Archaeologists Discover 4,000-Year-Old Sheepskin in Burial Cist
Workers constructing a septic tank in Sutherland, UK, in 2011 made a surprising find when they stumbled upon a prehistoric stone tomb amidst the rubble. Archaeologists were called in to investigate the site and uncovered a stone cist, built within a substantial pit, contained the remains of a middle-aged adult female. A new analysis on the site has now revealed that the body had been placed upon a sheepskin, the first known example from a Bronze Age burial in Britain.
A radiocarbon analysis was done on the bone and charcoal fragments found within the tomb, which were found to date to 2051-1911 BC and 2151 – 2018 BC respectively, placing the cist in the early Bronze Age period. A tripartite food vessel urn, of Early Bronze Age date, was placed to the west of her skull, but what made this burial a particularly extraordinary site was the discovery of sheepskin and wool recovered from under the skeletal remains.
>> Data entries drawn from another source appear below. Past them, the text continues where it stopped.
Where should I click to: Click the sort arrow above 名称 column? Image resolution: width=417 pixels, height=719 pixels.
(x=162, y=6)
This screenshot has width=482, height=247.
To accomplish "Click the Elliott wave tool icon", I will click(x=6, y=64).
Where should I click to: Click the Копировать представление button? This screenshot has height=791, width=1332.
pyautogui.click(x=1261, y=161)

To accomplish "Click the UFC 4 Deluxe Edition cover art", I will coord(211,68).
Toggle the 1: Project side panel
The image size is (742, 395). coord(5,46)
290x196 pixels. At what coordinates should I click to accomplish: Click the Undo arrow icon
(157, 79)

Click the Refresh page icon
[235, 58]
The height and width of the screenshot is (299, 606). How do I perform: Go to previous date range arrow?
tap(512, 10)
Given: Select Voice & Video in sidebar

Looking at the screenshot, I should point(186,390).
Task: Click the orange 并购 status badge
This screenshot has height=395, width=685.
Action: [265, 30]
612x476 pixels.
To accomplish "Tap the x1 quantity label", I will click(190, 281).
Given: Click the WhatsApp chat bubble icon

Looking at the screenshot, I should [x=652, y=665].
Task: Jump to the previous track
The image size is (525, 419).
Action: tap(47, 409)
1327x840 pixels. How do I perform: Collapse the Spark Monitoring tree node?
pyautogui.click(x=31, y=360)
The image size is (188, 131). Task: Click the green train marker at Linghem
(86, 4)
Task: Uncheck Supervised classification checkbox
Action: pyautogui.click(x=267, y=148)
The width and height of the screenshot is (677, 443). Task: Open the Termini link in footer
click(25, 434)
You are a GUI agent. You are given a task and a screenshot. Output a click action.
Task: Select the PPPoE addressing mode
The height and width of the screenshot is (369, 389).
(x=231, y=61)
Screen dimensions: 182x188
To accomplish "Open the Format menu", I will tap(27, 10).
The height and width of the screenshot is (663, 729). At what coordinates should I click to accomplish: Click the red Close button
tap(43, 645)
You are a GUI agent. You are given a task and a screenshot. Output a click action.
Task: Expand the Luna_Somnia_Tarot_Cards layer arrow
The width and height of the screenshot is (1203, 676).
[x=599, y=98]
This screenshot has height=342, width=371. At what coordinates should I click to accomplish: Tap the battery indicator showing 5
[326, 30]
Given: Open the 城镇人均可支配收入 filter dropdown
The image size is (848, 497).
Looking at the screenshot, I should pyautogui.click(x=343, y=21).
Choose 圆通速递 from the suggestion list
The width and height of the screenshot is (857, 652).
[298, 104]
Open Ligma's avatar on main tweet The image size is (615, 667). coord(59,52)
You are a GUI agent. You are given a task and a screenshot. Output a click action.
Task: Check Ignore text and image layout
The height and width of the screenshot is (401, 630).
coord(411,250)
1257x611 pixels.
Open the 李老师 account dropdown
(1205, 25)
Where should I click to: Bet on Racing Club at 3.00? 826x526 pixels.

There have been two other samples of Bronze Age wool found in the British Isles, but no other examples of potential sheepskin are known. Findings of hide or fur are few and far between in Britain but are often associated with ‘rich burials’ of adult inhumations.
Another unique characteristic of the cist is that it had been sealed and therefore represents an exclusive ‘individual grave’, as opposed to the large pits that were common in Scotland.
There were also a number of items found within the tomb including vessels containing carbonised material of non-botanical origin, unidentified cremated bone and a fragment of a small ring. The objects taken together indicate belief in the afterlife and were placed there to assist the individual’s journey into the next world.